Estamos vivendo, elevada à enésima potência, a revolução que foi a criação da imprensa. Inclusive aqui, nesta não mais tão remota Para´hywa, até há pouco urbi, agora orbe. Nossa aldeia, finalmente, globalizou-se. E fico pensando no que será a informação daqui a cem, a mil anos (o velho coronavírus devidamente esquecido). Fala-se, já, num implante no cérebro, que nos deixaria, de imediato, donos de todo o conhecimento disponível, acessível como se fosse nossa própria memória.
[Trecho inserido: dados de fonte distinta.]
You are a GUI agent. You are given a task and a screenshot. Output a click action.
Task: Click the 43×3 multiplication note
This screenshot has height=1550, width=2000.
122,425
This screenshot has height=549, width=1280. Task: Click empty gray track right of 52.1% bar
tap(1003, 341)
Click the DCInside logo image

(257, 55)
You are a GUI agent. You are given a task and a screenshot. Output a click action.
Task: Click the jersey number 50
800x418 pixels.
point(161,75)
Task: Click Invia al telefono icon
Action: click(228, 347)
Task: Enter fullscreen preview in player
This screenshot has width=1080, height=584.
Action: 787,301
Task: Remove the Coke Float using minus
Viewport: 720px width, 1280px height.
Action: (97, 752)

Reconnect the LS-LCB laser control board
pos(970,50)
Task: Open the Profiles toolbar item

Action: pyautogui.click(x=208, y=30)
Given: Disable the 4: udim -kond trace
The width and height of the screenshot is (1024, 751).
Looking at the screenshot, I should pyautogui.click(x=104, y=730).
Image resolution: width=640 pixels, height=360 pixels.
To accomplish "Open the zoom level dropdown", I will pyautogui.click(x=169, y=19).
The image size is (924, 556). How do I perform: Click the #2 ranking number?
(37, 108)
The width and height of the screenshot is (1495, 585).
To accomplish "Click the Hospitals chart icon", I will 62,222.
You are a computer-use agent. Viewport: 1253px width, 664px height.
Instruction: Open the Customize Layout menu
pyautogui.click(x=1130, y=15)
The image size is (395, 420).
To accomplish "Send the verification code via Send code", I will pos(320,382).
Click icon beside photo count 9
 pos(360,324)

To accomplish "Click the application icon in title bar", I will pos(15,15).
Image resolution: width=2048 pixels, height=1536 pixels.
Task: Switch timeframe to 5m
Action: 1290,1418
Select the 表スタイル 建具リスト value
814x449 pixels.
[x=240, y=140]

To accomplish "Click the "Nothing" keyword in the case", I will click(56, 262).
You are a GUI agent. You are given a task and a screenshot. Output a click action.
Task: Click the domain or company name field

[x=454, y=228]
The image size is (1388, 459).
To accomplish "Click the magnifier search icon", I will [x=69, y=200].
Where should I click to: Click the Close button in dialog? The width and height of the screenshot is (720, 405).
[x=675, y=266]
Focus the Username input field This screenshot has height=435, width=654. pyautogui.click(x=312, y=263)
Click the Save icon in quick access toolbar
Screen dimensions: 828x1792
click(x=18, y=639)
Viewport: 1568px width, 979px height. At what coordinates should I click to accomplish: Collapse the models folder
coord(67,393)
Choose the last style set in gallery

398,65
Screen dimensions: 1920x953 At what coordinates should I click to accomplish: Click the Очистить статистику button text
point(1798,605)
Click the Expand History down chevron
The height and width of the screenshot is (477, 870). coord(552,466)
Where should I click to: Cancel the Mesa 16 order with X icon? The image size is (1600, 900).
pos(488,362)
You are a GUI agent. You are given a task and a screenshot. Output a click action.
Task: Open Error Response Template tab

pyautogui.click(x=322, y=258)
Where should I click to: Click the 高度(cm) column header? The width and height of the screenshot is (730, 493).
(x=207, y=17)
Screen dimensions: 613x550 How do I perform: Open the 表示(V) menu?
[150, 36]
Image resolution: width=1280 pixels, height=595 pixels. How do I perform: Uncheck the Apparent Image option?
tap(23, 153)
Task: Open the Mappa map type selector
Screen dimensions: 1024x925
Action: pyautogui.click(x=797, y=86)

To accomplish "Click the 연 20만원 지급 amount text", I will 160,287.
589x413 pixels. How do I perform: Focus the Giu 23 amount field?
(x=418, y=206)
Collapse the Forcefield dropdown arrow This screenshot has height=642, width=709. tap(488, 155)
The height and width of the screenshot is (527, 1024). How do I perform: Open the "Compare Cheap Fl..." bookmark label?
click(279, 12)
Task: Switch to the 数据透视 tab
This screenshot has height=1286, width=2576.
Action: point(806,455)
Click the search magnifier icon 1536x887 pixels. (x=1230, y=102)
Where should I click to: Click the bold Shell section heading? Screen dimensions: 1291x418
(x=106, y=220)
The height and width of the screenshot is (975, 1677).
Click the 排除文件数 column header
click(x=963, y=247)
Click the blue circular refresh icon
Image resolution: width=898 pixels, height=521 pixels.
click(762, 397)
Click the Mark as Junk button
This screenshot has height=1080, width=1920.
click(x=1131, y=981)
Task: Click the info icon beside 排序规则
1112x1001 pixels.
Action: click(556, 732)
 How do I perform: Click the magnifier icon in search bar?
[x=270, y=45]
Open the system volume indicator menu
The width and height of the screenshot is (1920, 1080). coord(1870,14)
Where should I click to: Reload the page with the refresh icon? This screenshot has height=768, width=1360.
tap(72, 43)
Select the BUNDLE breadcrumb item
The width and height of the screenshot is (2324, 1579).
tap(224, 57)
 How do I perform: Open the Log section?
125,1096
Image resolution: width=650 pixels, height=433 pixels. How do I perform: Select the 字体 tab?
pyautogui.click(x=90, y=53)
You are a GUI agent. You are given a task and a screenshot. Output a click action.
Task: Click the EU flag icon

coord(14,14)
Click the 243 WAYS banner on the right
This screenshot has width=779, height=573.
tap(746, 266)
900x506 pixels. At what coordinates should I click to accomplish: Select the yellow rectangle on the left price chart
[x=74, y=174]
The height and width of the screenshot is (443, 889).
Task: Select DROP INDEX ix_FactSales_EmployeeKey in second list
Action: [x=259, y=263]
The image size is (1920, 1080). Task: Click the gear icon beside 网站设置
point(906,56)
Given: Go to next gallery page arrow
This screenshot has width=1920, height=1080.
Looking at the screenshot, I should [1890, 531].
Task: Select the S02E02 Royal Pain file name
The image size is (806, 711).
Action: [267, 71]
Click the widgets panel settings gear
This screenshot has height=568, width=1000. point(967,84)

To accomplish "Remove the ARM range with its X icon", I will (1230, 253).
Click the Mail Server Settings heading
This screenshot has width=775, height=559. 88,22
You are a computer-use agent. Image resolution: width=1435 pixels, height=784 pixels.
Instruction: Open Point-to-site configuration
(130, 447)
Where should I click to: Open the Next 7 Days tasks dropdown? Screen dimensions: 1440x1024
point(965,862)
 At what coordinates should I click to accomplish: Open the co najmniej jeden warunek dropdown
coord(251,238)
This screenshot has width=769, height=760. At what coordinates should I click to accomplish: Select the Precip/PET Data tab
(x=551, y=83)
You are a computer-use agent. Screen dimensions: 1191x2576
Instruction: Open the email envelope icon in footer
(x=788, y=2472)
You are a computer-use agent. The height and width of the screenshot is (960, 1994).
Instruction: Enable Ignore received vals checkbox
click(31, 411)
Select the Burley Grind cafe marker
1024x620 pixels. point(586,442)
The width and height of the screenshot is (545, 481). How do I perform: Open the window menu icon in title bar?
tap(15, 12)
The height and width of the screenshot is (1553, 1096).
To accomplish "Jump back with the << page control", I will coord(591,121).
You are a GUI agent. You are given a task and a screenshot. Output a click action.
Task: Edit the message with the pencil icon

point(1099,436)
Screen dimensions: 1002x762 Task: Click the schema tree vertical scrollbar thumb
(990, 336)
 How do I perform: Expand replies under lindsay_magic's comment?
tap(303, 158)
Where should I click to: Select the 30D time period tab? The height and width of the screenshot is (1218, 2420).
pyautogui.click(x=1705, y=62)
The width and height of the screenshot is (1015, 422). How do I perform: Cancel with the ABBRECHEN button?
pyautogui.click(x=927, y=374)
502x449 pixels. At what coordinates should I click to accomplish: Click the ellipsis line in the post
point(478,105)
Sempre me pareceu que houve uma troca nos nomes atribuídos ao Consciente e Inconsciente, um ciente de tão pouco, o outro o verdadeiro Eu Sei Tudo que nos guia, as biografias e a História, mas creio que caminhamos, num ritmo crescente, para a fusão dos dois, o que me faz lembrar o Gênesis quando diz: “Sereis como deuses”, e Teilhard de Chardin, quando já põe uma data para algo parecido no que chama de Ponto Ômega.
W. J. Solha: romancista, poeta e ensaísta paulista radicado na Paraíba, é também dramaturgo, ator, artista plástico e publicitário, com vários livros publicados e premiados, transitando em várias frentes de nossa cultura; um artista "multimídia" por excelência.